Currently the democratic opposition has three different initiatives underway gathering signatures throughout Cuba.
The People’s Path, a project presented on July 13, 2011 by the martyred Oswaldo Payá calls for: “1. Changes in the laws that guarantee freedom of speech, press, association and religion, the right of Cubans to settle in any part of our country where they prefer to live, the right of Cubans to freely leave and enter Cuba freely, the right of all Cubans to have business and private enterprise in our country, all workers' rights, the right of Cubans to elect and be elected to public office by a new electoral law, the end to all discrimination against Cubans in their own country and the release of all those jailed for political reasons. 2. Achieving spaces that open participation with these changes in law and practice in respect of the rights of citizens, to convene a national dialogue and free elections for all offices and for a Constituent Assembly. 3. All Cubans without exclusions, without hatred, or vengeance, to make this transition in the way of truth and with transparency, reconciliation, liberty, solidarity, fraternity and peace, building a more humane and more just society in our sovereign and independent Homeland.”
The Citizen Demand for Another Cuba was made public on June 15, 2012 it calls on the Cuban government to: “immediately implement the necessary legal safeguards and policies devised in the Universal Declaration of Human Rights and that it ratify the Covenant on Civil and Political Rights and the Covenant on Economic Social and Cultural Rights of the United Nations, signed by the Cuban Government on February 28, 2008 in New York City.”
On January 9, 2013, Dr.
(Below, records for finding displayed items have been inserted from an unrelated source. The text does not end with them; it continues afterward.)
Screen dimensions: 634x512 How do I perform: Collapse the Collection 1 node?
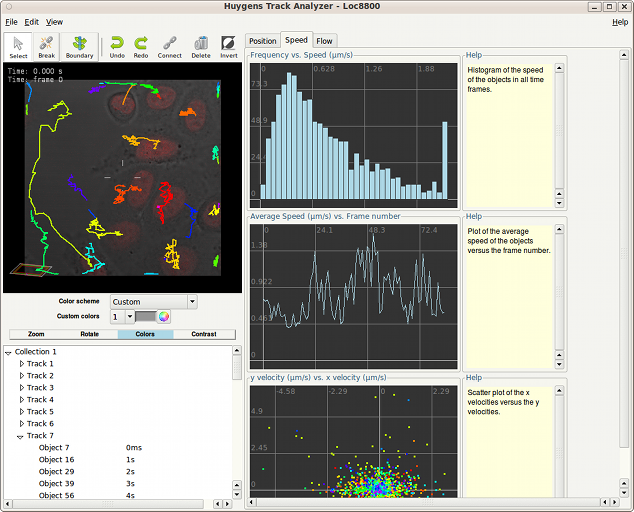click(9, 352)
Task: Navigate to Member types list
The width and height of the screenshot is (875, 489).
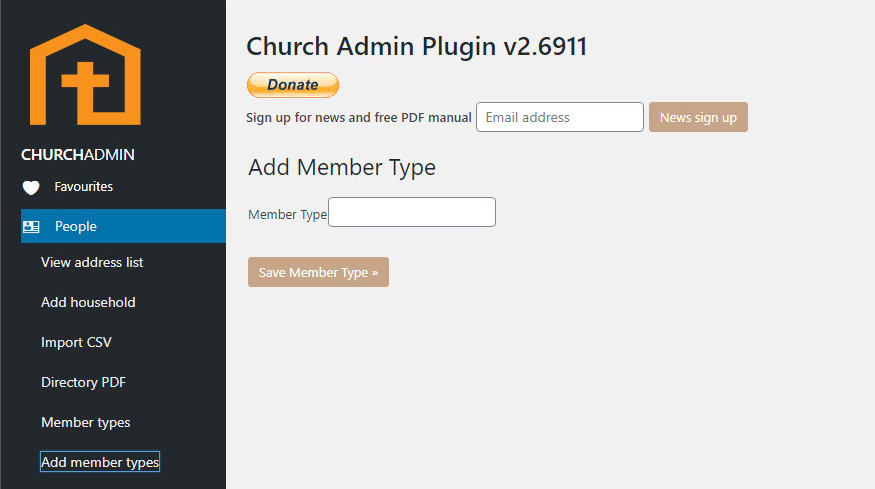Action: tap(85, 422)
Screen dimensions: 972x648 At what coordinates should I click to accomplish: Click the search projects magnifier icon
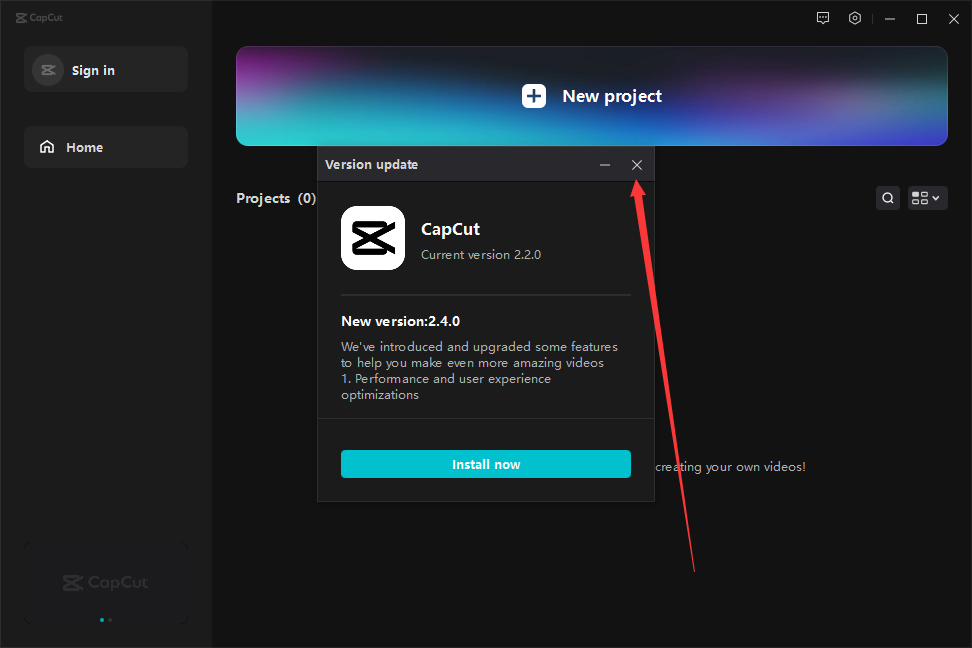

Oscar Elias Biscet, of the Lawton Foundation, unveiled Project Emilia, which in addition to affirming the demands of the previous two petitions also provides a mechanism for achieving change that goes beyond petitions and dialogues recognizing that “Cuba's communist regime has not conceded even one atom of freedom and has rigidly and arbitrarily resisted any changes that would ensure a decent life for our people. Consequently, we have no alternative but to launch the non-violent political challenge to realize the freedom of our people.” These three initiatives complement each other and demonstrate the common strategic nonviolent framework in which Cuba’s democratic opposition is working while having tactical differences about working within and outside the regime’s institutions.
Conclusion
Opposition to and frustration with the current system in Cuba is rising. A manifestation of this is the worsening human rights situation; the deaths of opposition leaders; the increased violence; and the explosion in the numbers of arbitrary detentions. This is a battle of wills between a dictatorship that wants to hang on to its privileges and justify the past 54 years of totalitarian rule and a democratic opposition that represents a population that is tired and frustrated with the systematic rights violations and the lack of options in Cuba. International solidarity with human rights defenders and pro-democracy activists will be a critical factor in determining whether the regime will achieve and maintain its succession or whether the democratic opposition will achieve a transition to democracy.